WHAT IS BEING ASKED: Please sum up the news item below on the Queensland euthanasia study in two sentences.

EXCERPT TO READ:
2 February 1997

70 percent of Queensland community members agree with euthanasia law: study

Seventy percent of Queensland community members are in favour of laws which would permit active voluntary euthanasia, according to a University of Queensland study.

This compares with 33 percent of Queensland doctors also surveyed by the University team, in a study reported in this week's Australian Medical Journal.

The researchers conducted a random survey of 910 Queensland community members (486 responded).

In addition, 387 medical practitioners were randomly sampled from Commonwealth lists of general practitioners (GPs) in Brisbane and Wide Bay, and specialist Colleges in Brisbane. 259 (67 percent) responded (69 percent of GPs; 64 percent of specialists).

The study involved participants completing a 100-question survey, with follow-up of non-responders.

According to study leader and Director of the Healthy Ageing Research Unit within the Social and Preventive Medicine Department Dr Margaret Steinberg, the study aimed to explore the current attitudes and knowledge of the Queensland community and medical practitioners on end-of-life questions.

'This objective and rigorous survey of community and doctor opinions will inform the current debate on withdrawal of life support, physician-assisted suicide and euthanasia,' Dr Steinberg said.

'There are significant differences between community members and doctors on key issues relating to end-of-life decisions.

'The community perspective needs to be heard in the current legislative and political discussions and it is very important to try to understand why the community is saying what it is about current options and services at the end of life.'

Dr Steinberg said the study showed community members were more concerned about the loss of control or dignity, functional debility and being a burden.

'Doctors considered pain to be more important,' Dr Steinberg said.

AVAILABLE DATA:
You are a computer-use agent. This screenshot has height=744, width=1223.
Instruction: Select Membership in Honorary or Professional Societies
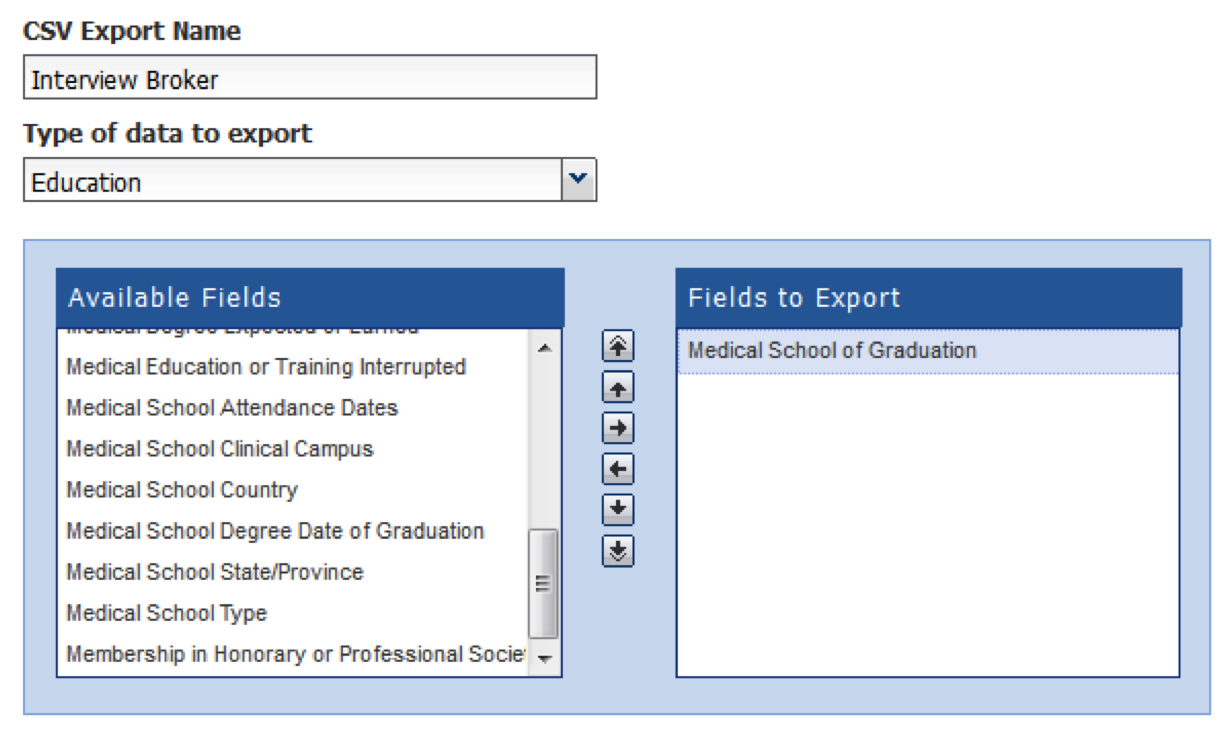pos(293,654)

SOLVED PROBLEM: A University of Queensland study found that 70 percent of Queensland community members favor laws that would permit active voluntary euthanasia, compared with 33 percent of Queensland doctors surveyed. Study leader Dr Margaret Steinberg said the two groups differ significantly on key end-of-life issues: community members were more concerned about loss of control or dignity, functional debility and being a burden, while doctors considered pain more important.